Bills in General Assembly may remove barriers to broadband expansion

Published 6:01 pm Monday, April 29, 2019

In the early-to-mid 1900s, providing access to electricity in rural areas in North Carolina presented a tremendous challenge. In response to this challenge, electric membership cooperatives, founded and owned by rural members, were created to bring that power to the people.

Today, in the 21st century, broadband internet is comparable to electricity in the 20th, and a pair of bills advancing in the North Carolina General Assembly, H.B. 378 and S.B. 310, would give electrical co-ops and internet providers new opportunities to expand services into rural areas.
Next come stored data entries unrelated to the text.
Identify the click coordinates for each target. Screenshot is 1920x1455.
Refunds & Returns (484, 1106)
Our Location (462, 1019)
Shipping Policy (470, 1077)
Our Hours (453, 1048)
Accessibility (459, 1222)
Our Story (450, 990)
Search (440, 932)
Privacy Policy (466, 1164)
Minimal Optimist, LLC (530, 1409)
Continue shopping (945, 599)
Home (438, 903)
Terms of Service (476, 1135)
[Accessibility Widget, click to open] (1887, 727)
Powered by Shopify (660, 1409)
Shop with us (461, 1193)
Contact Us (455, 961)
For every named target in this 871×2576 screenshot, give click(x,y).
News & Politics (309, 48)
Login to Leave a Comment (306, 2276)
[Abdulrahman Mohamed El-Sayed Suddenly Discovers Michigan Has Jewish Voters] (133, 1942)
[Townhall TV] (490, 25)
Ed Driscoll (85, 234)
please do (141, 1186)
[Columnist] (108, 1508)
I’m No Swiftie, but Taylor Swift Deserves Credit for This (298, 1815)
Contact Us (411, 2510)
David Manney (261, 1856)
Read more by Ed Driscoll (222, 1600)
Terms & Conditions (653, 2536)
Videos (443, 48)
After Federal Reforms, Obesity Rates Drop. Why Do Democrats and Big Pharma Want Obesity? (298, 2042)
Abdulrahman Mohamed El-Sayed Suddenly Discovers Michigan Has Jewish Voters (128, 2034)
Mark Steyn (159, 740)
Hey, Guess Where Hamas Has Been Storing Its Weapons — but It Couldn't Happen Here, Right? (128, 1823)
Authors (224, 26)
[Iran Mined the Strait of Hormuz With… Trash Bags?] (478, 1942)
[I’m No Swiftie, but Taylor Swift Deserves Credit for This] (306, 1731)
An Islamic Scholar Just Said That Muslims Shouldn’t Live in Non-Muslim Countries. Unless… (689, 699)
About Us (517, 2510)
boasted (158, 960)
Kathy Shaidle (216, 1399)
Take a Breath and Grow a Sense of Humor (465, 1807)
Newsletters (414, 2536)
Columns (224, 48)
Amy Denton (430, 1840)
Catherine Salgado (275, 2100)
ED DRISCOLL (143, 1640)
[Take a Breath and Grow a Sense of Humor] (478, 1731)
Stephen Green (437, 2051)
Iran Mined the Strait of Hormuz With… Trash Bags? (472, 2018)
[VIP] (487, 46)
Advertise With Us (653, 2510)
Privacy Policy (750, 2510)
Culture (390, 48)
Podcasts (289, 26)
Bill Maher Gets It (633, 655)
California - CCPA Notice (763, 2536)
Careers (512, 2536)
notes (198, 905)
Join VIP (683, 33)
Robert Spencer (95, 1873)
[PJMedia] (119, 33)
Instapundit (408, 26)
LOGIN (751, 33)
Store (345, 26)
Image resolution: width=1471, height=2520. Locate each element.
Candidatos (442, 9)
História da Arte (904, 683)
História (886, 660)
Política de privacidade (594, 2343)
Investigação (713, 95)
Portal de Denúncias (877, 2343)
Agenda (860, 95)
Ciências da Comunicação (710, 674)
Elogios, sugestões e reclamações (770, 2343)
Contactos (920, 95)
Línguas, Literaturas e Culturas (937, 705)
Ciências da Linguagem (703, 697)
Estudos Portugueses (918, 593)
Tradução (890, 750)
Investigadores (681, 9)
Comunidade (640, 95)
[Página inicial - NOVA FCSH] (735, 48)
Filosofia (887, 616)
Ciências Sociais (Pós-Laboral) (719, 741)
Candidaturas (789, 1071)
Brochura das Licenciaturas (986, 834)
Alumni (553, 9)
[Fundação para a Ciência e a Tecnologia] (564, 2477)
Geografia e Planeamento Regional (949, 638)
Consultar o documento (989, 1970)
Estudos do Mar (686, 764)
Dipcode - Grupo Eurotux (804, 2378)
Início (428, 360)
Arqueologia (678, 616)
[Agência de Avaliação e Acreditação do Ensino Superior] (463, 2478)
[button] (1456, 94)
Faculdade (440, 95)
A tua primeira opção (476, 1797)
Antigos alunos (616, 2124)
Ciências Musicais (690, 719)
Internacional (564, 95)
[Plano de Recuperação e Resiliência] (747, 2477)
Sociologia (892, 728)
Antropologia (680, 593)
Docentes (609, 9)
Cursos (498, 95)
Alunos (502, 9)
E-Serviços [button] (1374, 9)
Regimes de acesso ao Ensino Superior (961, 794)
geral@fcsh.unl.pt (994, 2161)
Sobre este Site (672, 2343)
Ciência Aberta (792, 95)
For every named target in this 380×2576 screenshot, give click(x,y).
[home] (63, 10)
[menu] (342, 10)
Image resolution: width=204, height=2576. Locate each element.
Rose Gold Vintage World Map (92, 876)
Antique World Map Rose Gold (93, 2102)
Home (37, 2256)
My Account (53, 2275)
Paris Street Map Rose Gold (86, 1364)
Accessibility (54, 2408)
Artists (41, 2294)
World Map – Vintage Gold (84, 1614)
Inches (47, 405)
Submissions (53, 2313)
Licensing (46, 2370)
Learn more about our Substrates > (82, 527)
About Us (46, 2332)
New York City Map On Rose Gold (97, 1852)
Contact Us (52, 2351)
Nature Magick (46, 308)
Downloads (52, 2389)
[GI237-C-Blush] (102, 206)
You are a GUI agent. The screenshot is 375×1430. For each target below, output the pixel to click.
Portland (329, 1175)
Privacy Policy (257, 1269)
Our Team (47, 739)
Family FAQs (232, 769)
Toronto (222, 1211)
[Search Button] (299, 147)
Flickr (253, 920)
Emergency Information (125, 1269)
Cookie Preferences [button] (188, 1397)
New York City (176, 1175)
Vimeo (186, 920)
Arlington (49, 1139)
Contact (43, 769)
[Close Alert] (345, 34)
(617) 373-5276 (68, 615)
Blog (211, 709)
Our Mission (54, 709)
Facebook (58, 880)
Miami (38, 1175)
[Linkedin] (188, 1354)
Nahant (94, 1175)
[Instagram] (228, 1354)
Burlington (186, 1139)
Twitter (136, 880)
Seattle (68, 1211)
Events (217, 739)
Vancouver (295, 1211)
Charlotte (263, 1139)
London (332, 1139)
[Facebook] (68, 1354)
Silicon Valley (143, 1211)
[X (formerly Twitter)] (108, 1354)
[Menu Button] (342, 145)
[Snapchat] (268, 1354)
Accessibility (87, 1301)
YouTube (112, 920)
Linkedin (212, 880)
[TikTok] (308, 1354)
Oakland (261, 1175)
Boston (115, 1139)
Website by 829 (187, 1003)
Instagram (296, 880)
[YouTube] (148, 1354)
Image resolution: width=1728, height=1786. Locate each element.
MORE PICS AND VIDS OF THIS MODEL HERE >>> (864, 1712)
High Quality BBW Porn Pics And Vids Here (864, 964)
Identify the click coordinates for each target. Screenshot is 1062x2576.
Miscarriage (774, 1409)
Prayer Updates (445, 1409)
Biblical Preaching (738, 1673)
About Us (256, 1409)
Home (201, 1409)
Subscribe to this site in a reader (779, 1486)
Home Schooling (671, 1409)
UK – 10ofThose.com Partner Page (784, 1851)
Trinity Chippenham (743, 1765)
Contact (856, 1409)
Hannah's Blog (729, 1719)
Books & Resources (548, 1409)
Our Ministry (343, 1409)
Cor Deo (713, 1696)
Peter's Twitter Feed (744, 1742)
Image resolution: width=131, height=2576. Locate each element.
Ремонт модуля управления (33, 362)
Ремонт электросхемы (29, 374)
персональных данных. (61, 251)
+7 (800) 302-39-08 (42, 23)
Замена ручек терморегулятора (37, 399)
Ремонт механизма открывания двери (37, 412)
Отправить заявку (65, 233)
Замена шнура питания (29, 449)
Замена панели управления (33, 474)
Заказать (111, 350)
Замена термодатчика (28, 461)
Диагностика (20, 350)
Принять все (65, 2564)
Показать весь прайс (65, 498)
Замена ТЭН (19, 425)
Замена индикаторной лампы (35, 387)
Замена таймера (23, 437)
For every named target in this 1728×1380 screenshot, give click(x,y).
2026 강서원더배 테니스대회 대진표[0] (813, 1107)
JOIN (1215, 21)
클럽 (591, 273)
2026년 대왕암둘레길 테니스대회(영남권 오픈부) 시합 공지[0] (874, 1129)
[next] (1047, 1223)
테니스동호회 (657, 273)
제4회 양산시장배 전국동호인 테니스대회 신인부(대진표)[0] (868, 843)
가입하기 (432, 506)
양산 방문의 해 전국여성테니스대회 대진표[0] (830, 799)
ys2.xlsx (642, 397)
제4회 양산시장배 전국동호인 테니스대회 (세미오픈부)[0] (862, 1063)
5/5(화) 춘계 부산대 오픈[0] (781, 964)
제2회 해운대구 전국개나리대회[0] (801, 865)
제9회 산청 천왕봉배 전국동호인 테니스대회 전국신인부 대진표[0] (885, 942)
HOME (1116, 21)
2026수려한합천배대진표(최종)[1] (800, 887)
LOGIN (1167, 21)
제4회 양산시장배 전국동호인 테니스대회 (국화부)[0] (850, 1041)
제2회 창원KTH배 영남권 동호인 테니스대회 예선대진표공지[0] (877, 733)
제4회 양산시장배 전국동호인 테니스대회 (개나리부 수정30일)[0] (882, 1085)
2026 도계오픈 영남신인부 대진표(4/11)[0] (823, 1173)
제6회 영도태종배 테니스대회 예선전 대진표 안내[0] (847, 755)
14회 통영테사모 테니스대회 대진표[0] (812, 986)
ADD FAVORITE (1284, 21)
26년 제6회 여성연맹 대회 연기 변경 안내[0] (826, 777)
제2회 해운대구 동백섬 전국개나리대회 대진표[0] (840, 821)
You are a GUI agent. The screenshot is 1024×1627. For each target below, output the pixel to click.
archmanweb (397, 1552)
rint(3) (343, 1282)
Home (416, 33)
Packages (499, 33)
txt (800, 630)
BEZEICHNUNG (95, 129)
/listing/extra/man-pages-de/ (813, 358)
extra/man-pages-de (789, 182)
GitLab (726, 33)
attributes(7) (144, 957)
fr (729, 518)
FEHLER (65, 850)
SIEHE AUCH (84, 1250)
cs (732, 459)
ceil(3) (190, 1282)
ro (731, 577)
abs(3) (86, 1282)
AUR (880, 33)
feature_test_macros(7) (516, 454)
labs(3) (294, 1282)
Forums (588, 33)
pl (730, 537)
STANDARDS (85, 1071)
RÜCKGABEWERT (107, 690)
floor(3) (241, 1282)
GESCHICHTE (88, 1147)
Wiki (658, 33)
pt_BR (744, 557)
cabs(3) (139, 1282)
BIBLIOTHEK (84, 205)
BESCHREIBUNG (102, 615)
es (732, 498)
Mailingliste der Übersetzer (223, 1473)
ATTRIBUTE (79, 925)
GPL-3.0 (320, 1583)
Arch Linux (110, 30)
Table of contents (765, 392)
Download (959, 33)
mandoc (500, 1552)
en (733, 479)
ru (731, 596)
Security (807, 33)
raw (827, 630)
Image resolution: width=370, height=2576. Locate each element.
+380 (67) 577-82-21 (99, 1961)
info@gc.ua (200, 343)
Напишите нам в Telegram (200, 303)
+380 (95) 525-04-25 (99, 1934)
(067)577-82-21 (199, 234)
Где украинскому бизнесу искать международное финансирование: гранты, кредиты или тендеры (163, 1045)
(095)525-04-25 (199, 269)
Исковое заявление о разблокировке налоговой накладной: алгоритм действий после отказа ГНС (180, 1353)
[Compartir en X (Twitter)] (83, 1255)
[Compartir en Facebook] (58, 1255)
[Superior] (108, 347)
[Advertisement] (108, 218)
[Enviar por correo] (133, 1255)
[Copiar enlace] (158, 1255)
“If the General Assembly’s works are successful, it might make it easier for an existing entity like Tricounty to partner with Tideland Electric for the use of any existing rights-of-way or electric distribution poles we have so they can further their business enterprise and expand their broadband footprint.”

Spruil said that Tideland would welcome expanded broadband service in all six counties it serves, especially in mainland Hyde County, parts of Beaufort County and Pamlico County that have a lack of alternatives.

According to Greg Coltrain, vice president of business of business development for Tricounty/River Street Networks, expanding broadband in the area is a priority, and being able to more closely partner with Tideland would help further that goal.

“Today, electric cooperative fiber assets are restricted only for them to use for their own communication purposes inside their own business operations,” Coltrain said. “The EMCs haven’t been able to serve up those assets to a private partner so it doesn’t cost as much to get into those areas. That hasn’t been available under the current legislation.”

Under H.B. 378 and S.B. 310, the restrictions currently set on what EMCs can do to offer broadband service would be lifted, and both Tideland and Tricounty/River Street would be open to using that new leeway to expand services, according to the respective executives of both companies.

“If you think about it, that’s what electric coops and telephone coops were chartered to do when we didn’t have power and phone services in these rural areas,” Coltrain said. “So it makes a lot of sense if power companies could be given the freedom to use some of the assets they have to partner with companies who want to do broadband in areas that are unserved or underserved.”

For both of Beaufort County’s legislators in the N.C. General assembly, Representative Rep. Keith Kidwell (R-Chocowinity) and Senator Erica Smith (D-Henrico), the issue is one they both can agree on. Both legislators are sponsors of the respective bills in the N.C. House and the N.C. Senate.

“Broadband has become almost as necessary as electricity and water in most regards, so it’s going to be a situation where we have to get it out into those (underserved) areas,” Kidwell said. “The best way to do that is with people who have experience with serving those areas through the electric co-ops. They understand how to service these rural areas better than anybody.”

Kidwell said that Belhaven and Aurora were prime examples of communities that could be better served through partnerships made possible through the legislation. He went on to say that allowing new competition in the broadband industry could have the net effect of both expanding services and lowering prices to the consumer.

Attempts to reach Smith for comment were not returned as of press time.